April 14, Colombo (LNW): Foreign investors pulled out over $28 million from Sri Lankan government securities in the week ending April 10, official data from the Central Bank of Sri Lanka revealed, as global financial markets reel from U.S. President Donald Trump’s aggressive trade policy and reciprocal tariff measures.

The outflow—amounting to 8.67 billion rupees ($28.7 million)—marks a sharp reversal after months of steady inflows into Sri Lankan treasuries. Since December 26 last year, the country had attracted 28.6 billion rupees ($95.6 million) in foreign investment into government securities.

Analysts say the sudden shift comes in the wake of market jitters triggered by President Trump’s introduction of a 145 percent tariff on Chinese imports, prompting swift retaliation from Beijing. The escalating trade standoff has rattled investors, pushing them to offload riskier emerging market assets in favor of traditional safe havens such as gold, the Swiss franc, and Japanese yen.

“The volatility caused by global trade tensions is making foreign investors more cautious,” a market analyst said. “We’re seeing them pull capital out of places like Sri Lanka and redirect it to low-risk environments.”

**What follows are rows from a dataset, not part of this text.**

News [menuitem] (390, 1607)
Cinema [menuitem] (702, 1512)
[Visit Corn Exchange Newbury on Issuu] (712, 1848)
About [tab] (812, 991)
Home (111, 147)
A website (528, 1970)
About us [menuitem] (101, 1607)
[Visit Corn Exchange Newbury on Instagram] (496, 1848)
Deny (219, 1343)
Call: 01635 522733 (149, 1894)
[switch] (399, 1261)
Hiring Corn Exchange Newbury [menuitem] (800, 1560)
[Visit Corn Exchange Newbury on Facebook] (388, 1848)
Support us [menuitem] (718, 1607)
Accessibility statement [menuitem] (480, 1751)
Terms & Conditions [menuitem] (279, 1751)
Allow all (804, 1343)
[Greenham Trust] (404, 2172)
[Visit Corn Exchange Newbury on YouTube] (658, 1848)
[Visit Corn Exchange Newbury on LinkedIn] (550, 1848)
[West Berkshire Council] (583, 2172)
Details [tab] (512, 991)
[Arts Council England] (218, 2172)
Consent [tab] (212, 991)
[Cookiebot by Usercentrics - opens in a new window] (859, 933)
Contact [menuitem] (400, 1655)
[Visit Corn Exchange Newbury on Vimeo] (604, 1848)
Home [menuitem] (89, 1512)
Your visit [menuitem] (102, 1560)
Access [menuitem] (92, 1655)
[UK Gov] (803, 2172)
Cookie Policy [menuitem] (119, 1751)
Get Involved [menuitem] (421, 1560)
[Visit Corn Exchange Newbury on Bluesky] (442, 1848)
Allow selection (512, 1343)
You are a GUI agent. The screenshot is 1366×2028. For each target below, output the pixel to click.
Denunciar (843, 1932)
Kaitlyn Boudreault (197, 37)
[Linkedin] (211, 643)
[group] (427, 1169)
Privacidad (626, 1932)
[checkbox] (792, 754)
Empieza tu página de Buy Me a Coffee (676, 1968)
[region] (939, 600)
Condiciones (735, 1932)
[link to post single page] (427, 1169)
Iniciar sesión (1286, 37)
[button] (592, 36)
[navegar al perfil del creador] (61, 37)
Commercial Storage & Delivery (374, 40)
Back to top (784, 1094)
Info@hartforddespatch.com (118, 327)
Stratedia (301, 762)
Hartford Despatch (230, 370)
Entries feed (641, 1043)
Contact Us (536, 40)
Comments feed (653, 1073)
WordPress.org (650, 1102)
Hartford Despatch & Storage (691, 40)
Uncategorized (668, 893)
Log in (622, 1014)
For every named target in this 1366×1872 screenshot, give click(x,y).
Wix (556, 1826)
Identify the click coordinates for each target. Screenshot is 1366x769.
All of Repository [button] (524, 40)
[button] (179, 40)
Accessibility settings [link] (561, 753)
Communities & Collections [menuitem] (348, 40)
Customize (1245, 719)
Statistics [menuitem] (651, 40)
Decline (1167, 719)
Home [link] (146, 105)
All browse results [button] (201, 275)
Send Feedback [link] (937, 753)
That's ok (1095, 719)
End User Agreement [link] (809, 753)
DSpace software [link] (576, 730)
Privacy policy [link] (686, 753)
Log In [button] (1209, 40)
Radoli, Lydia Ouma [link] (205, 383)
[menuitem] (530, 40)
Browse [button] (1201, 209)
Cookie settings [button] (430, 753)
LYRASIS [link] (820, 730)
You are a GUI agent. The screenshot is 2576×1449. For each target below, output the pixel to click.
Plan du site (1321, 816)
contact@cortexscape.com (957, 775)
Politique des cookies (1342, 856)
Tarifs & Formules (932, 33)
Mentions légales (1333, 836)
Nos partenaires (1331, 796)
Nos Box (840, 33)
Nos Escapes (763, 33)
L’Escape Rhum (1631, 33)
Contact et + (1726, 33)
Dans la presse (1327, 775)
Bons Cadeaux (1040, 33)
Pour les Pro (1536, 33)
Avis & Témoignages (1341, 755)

Despite Sri Lanka’s deflationary policies and import restrictions—both of which had supported modest capital inflows in recent months—the outflow underscores the country’s vulnerability to external shocks.

As of December 26, 2024, foreign holdings in government securities stood at 69.3 billion rupees. Within just 15 weeks, the country had attracted 29.9 billion rupees in fresh foreign investments into treasury bills and bonds, signaling renewed investor interest at the time.

However, the momentum appears to have stalled. The latest weekly data shows that global uncertainty is now outweighing the appeal of local policy measures.

Sri Lanka recorded foreign outflows totaling 48.2 billion rupees from government securities in 2024. Alarmingly, in the first nine months of that year alone, the country saw capital flight worth 78.1 billion rupees—66 percent of which came from treasury instruments.

Economists warn that while short-term inflows offer a temporary boost, sustained foreign investment requires structural reforms and long-term economic stability. The current trend suggests Sri Lanka remains at the mercy of global forces, underscoring the need for deeper resilience in its economic framework.